--- TASK BRIEF ---
Please return every line of the records below that holds the word "Management".

--- SUPPLIED MATERIAL ---
'''
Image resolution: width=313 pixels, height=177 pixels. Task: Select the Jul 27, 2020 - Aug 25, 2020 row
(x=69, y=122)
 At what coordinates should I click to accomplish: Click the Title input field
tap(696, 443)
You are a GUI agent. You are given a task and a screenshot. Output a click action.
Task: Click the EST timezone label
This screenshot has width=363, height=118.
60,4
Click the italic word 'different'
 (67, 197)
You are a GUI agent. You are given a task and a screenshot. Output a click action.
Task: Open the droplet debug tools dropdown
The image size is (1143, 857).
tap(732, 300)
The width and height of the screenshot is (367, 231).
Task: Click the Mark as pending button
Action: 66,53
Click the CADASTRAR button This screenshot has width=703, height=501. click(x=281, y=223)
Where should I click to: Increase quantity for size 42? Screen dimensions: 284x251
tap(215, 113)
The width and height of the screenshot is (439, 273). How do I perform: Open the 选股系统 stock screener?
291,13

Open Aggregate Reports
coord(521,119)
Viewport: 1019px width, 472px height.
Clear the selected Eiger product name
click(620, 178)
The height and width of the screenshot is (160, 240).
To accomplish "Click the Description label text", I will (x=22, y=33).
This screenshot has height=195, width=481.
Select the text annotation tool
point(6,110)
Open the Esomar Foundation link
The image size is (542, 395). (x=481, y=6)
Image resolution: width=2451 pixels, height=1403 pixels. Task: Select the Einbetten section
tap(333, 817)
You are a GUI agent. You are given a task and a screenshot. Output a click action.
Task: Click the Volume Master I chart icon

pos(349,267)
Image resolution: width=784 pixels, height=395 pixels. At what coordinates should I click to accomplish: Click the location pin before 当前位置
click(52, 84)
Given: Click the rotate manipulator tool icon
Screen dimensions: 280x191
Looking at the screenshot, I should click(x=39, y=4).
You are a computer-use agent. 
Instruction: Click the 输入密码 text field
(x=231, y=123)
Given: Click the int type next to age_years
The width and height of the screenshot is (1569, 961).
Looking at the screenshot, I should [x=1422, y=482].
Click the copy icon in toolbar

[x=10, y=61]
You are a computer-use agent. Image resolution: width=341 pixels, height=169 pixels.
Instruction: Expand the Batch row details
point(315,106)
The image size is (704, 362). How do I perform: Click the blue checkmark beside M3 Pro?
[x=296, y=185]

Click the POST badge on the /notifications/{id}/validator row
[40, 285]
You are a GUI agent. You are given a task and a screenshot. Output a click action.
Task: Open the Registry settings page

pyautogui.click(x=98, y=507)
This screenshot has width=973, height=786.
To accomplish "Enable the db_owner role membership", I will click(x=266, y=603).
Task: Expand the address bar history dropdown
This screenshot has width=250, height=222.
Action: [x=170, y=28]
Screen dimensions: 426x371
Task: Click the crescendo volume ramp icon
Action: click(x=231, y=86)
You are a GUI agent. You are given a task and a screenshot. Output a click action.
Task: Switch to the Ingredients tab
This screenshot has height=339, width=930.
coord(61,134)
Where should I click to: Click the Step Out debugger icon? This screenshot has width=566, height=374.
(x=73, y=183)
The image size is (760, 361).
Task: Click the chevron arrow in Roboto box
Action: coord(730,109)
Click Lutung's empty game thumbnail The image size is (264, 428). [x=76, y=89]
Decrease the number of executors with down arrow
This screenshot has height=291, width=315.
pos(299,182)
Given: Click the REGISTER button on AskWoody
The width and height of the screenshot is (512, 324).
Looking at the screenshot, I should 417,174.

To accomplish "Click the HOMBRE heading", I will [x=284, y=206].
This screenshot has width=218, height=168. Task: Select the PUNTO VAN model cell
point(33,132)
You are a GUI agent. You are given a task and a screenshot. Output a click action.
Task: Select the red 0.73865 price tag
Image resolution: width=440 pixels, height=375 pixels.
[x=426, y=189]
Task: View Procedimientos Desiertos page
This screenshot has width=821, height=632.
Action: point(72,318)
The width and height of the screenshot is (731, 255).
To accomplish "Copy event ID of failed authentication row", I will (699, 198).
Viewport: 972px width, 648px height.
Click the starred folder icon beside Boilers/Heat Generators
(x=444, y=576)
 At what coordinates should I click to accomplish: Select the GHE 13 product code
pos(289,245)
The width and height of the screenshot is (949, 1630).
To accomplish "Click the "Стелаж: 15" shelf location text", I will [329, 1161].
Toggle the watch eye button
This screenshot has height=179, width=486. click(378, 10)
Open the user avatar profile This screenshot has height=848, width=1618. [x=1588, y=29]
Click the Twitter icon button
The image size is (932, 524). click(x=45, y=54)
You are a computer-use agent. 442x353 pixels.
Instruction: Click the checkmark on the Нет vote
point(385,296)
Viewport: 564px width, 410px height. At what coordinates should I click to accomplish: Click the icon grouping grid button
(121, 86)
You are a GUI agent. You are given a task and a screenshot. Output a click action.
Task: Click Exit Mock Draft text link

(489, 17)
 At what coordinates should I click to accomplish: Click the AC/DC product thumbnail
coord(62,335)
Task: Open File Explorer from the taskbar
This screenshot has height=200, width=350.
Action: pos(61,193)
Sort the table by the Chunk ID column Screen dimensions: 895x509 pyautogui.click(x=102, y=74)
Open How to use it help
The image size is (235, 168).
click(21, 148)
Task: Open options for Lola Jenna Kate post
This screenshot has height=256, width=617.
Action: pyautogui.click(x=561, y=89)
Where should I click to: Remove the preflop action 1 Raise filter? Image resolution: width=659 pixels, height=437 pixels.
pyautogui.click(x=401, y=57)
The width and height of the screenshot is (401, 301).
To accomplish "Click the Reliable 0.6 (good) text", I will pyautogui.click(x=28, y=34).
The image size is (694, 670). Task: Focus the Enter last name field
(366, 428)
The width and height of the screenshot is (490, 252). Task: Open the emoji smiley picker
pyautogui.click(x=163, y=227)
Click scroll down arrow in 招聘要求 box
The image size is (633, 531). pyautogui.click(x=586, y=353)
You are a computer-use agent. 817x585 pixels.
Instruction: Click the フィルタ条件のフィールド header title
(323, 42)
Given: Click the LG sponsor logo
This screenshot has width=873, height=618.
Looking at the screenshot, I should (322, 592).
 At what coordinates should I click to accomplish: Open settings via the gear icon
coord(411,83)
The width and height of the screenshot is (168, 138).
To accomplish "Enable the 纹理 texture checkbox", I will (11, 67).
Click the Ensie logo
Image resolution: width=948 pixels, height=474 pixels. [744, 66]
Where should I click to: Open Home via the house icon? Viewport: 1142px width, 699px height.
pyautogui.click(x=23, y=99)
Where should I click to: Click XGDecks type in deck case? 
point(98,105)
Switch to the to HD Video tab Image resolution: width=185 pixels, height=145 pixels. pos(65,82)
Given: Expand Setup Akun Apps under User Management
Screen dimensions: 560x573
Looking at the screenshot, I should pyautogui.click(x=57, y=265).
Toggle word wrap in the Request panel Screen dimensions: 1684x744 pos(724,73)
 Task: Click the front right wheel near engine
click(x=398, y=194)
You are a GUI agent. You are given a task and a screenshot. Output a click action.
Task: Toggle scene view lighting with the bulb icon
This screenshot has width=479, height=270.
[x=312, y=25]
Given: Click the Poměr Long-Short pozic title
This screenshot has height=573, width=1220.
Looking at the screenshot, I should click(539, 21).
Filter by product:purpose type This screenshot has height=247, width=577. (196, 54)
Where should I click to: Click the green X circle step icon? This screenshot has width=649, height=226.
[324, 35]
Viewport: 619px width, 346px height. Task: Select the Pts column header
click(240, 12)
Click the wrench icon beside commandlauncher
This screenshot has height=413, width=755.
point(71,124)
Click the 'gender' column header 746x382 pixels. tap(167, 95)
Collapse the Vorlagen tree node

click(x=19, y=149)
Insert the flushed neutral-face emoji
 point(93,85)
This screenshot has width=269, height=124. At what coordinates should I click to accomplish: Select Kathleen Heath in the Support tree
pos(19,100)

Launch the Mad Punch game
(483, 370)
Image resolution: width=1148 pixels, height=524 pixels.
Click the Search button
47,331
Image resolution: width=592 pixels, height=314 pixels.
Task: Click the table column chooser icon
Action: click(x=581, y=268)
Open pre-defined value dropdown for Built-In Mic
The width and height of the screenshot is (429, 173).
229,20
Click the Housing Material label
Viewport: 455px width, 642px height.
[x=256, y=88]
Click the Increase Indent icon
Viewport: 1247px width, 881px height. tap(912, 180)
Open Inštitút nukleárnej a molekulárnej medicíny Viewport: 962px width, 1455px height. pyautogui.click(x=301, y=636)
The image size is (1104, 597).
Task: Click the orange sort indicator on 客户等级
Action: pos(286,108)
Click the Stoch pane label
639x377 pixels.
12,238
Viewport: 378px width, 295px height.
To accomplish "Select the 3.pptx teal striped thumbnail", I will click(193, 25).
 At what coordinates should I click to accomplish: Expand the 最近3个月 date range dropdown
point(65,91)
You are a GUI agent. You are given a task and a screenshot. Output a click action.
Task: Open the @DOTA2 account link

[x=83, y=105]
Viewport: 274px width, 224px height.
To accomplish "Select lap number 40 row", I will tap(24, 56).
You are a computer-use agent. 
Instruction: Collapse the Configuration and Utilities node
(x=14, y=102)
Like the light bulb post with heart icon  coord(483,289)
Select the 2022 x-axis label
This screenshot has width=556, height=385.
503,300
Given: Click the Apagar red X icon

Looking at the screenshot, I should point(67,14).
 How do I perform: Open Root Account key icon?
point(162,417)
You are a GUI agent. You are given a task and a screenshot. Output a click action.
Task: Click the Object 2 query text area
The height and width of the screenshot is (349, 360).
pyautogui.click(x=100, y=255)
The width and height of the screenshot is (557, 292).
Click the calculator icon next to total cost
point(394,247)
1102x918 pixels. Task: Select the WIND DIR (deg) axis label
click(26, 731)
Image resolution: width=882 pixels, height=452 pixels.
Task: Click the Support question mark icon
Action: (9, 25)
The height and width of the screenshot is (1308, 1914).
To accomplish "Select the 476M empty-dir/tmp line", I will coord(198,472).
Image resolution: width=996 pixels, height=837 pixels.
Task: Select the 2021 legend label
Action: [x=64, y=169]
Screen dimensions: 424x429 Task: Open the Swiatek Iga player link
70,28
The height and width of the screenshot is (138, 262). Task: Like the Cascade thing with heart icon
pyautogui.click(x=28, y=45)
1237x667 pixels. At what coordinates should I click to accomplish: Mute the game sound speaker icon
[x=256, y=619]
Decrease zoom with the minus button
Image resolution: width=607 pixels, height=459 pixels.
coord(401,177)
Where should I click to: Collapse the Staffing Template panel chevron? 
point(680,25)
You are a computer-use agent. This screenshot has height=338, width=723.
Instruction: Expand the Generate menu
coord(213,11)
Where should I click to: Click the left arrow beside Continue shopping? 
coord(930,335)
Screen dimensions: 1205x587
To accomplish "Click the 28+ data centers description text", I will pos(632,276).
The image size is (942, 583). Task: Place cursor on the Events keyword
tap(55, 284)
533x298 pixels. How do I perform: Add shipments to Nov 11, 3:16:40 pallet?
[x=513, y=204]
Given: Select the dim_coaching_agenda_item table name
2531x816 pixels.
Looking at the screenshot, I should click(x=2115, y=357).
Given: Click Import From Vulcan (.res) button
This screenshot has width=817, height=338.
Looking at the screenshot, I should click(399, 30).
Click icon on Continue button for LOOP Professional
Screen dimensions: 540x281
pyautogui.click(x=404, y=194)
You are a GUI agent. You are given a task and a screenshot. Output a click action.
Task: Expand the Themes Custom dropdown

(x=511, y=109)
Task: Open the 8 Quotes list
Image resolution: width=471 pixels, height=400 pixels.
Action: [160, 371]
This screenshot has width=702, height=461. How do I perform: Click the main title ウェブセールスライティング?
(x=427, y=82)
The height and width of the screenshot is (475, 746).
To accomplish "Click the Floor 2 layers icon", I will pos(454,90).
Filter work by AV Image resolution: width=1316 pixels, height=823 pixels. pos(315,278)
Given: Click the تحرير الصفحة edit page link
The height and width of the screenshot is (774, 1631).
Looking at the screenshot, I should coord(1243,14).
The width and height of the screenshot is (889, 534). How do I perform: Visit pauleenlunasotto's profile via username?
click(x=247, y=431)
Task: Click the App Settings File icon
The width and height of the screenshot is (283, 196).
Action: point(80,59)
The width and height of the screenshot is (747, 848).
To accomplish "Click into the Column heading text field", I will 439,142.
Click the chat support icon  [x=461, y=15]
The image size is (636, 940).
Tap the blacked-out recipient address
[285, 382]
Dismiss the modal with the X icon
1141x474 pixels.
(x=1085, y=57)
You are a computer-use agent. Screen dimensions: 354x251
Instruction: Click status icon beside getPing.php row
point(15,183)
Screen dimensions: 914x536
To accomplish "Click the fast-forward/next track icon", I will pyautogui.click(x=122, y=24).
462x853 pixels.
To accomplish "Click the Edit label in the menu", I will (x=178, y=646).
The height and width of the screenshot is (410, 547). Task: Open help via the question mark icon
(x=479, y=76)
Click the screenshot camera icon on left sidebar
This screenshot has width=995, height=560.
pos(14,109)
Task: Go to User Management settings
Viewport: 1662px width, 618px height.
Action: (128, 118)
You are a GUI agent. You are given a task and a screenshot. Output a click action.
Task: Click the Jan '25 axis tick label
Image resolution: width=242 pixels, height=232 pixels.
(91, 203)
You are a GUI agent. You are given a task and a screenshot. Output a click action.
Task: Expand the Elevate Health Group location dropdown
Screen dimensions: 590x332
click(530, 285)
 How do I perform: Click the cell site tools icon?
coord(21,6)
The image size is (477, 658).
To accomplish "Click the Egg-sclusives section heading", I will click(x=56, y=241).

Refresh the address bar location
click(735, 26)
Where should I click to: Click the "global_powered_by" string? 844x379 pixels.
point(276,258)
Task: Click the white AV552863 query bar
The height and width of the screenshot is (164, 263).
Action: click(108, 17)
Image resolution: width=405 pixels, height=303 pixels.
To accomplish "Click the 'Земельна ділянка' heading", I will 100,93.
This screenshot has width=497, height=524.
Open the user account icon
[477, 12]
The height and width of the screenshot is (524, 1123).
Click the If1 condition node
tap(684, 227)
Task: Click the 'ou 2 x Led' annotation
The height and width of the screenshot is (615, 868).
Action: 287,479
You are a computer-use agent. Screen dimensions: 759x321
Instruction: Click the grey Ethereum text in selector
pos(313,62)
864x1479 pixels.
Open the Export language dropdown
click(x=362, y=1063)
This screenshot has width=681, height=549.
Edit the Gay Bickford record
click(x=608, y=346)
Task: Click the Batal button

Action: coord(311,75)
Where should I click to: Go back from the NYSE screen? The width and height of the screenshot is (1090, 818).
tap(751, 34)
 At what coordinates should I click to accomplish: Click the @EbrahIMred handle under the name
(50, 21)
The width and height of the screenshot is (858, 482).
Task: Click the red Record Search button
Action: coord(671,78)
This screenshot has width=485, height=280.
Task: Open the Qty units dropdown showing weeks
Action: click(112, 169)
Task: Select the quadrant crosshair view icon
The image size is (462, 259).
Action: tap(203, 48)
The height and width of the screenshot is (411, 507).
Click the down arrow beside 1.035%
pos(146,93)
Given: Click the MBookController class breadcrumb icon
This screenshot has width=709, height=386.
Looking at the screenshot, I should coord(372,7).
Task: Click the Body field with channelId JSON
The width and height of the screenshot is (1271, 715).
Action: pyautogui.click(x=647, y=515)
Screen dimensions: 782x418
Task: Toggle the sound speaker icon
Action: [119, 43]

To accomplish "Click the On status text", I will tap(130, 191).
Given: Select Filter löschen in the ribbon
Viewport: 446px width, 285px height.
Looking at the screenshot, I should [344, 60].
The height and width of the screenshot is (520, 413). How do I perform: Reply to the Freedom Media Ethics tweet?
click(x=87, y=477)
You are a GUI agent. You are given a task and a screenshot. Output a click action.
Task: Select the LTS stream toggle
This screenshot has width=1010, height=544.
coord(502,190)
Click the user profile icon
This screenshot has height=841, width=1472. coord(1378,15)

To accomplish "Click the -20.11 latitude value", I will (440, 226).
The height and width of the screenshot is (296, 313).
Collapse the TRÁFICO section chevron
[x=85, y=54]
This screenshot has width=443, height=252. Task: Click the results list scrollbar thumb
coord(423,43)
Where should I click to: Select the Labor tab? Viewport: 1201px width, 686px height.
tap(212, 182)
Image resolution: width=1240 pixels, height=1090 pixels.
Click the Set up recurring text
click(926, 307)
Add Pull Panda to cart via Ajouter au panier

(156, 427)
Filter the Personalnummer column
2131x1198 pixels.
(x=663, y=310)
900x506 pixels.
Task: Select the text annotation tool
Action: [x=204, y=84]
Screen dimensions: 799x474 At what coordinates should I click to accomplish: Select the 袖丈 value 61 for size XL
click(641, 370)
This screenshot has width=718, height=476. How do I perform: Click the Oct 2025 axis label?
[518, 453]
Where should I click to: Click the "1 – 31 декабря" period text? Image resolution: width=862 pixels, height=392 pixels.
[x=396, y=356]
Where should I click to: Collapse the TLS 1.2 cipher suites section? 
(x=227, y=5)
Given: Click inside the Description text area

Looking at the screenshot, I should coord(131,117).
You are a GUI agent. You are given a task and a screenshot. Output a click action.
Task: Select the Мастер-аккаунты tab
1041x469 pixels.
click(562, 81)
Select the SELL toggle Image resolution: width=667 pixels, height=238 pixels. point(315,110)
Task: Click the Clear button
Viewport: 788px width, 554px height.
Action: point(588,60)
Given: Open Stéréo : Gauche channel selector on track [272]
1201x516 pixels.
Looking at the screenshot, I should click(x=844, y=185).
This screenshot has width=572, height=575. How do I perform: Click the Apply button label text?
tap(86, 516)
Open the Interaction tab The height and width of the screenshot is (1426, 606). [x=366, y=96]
'''
--- OUTPUT BELOW ---
Given: Expand Setup Akun Apps under User Management
Task: Go to User Management settings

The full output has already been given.